Prompt
Present every line of the records below as a numbered list, omitting any blank lines.

=-=-=-=-=

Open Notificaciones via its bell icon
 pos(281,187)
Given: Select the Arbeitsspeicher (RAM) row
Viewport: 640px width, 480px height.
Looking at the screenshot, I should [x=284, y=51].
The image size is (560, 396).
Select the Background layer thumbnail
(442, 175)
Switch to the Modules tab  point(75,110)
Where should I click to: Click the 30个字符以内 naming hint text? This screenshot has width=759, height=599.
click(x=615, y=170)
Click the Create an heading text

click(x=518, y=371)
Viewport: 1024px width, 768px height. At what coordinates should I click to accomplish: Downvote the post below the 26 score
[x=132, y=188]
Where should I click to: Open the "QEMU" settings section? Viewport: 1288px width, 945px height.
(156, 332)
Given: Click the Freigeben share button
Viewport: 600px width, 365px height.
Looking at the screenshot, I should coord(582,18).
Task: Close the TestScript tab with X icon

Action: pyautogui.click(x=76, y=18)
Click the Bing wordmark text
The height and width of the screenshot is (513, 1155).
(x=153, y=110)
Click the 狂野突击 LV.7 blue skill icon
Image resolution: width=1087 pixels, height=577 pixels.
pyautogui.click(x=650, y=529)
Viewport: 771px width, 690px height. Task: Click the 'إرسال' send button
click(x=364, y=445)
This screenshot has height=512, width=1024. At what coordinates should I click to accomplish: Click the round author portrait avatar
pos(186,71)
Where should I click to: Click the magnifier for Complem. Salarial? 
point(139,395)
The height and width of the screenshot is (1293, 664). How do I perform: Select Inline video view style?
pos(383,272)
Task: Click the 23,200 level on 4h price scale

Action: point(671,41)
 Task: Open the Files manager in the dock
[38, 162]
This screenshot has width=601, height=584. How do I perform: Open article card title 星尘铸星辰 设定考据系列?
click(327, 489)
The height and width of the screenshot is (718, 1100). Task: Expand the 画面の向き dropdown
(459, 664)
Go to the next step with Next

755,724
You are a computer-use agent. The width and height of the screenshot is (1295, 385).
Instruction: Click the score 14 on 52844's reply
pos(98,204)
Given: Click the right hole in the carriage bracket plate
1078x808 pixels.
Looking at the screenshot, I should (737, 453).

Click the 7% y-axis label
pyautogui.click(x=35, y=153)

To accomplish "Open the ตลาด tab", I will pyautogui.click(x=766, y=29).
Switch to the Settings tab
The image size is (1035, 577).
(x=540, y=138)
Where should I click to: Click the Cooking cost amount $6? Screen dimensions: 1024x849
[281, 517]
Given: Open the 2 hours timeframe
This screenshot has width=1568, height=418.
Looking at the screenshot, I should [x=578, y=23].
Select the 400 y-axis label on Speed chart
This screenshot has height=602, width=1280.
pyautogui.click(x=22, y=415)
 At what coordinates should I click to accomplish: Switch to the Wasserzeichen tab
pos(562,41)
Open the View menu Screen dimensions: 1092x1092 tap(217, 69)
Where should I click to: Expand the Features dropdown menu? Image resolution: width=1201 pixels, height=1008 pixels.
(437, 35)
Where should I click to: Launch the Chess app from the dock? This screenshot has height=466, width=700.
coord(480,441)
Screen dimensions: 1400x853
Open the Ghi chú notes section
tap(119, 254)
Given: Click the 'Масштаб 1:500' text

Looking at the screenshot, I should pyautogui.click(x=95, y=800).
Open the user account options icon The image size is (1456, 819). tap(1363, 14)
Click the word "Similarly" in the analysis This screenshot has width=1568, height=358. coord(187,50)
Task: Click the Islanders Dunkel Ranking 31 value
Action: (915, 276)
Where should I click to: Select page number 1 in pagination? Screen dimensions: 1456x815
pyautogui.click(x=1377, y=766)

=-=-=-=-=

Finished task
1. Open Notificaciones via its bell icon
2.  pos(281,187)
3. Given: Select the Arbeitsspeicher (RAM) row
4. Viewport: 640px width, 480px height.
5. Looking at the screenshot, I should [x=284, y=51].
6. The image size is (560, 396).
7. Select the Background layer thumbnail
8. (442, 175)
9. Switch to the Modules tab  point(75,110)
10. Where should I click to: Click the 30个字符以内 naming hint text? This screenshot has width=759, height=599.
11. click(x=615, y=170)
12. Click the Create an heading text
13. click(x=518, y=371)
14. Viewport: 1024px width, 768px height. At what coordinates should I click to accomplish: Downvote the post below the 26 score
15. [x=132, y=188]
16. Where should I click to: Open the "QEMU" settings section? Viewport: 1288px width, 945px height.
17. (156, 332)
18. Given: Click the Freigeben share button
19. Viewport: 600px width, 365px height.
20. Looking at the screenshot, I should coord(582,18).
21. Task: Close the TestScript tab with X icon
22. Action: pyautogui.click(x=76, y=18)
23. Click the Bing wordmark text
24. The height and width of the screenshot is (513, 1155).
25. (x=153, y=110)
26. Click the 狂野突击 LV.7 blue skill icon
27. Image resolution: width=1087 pixels, height=577 pixels.
28. pyautogui.click(x=650, y=529)
29. Viewport: 771px width, 690px height. Task: Click the 'إرسال' send button
30. click(x=364, y=445)
31. This screenshot has height=512, width=1024. At what coordinates should I click to accomplish: Click the round author portrait avatar
32. pos(186,71)
33. Where should I click to: Click the magnifier for Complem. Salarial? 
34. point(139,395)
35. The height and width of the screenshot is (1293, 664). How do I perform: Select Inline video view style?
36. pos(383,272)
37. Task: Click the 23,200 level on 4h price scale
38. Action: point(671,41)
39.  Task: Open the Files manager in the dock
40. [38, 162]
41. This screenshot has width=601, height=584. How do I perform: Open article card title 星尘铸星辰 设定考据系列?
42. click(327, 489)
43. The height and width of the screenshot is (718, 1100). Task: Expand the 画面の向き dropdown
44. (459, 664)
45. Go to the next step with Next
46. 755,724
47. You are a computer-use agent. The width and height of the screenshot is (1295, 385).
48. Instruction: Click the score 14 on 52844's reply
49. pos(98,204)
50. Given: Click the right hole in the carriage bracket plate
51. 1078x808 pixels.
52. Looking at the screenshot, I should (737, 453).
53. Click the 7% y-axis label
54. pyautogui.click(x=35, y=153)
55. To accomplish "Open the ตลาด tab", I will pyautogui.click(x=766, y=29).
56. Switch to the Settings tab
57. The image size is (1035, 577).
58. (x=540, y=138)
59. Where should I click to: Click the Cooking cost amount $6? Screen dimensions: 1024x849
60. [281, 517]
61. Given: Open the 2 hours timeframe
62. This screenshot has width=1568, height=418.
63. Looking at the screenshot, I should [x=578, y=23].
64. Select the 400 y-axis label on Speed chart
65. This screenshot has height=602, width=1280.
66. pyautogui.click(x=22, y=415)
67.  At what coordinates should I click to accomplish: Switch to the Wasserzeichen tab
68. pos(562,41)
69. Open the View menu Screen dimensions: 1092x1092 tap(217, 69)
70. Where should I click to: Expand the Features dropdown menu? Image resolution: width=1201 pixels, height=1008 pixels.
71. (437, 35)
72. Where should I click to: Launch the Chess app from the dock? This screenshot has height=466, width=700.
73. coord(480,441)
74. Screen dimensions: 1400x853
75. Open the Ghi chú notes section
76. tap(119, 254)
77. Given: Click the 'Масштаб 1:500' text
78. Looking at the screenshot, I should pyautogui.click(x=95, y=800).
79. Open the user account options icon The image size is (1456, 819). tap(1363, 14)
80. Click the word "Similarly" in the analysis This screenshot has width=1568, height=358. coord(187,50)
81. Task: Click the Islanders Dunkel Ranking 31 value
82. Action: (915, 276)
83. Where should I click to: Select page number 1 in pagination? Screen dimensions: 1456x815
84. pyautogui.click(x=1377, y=766)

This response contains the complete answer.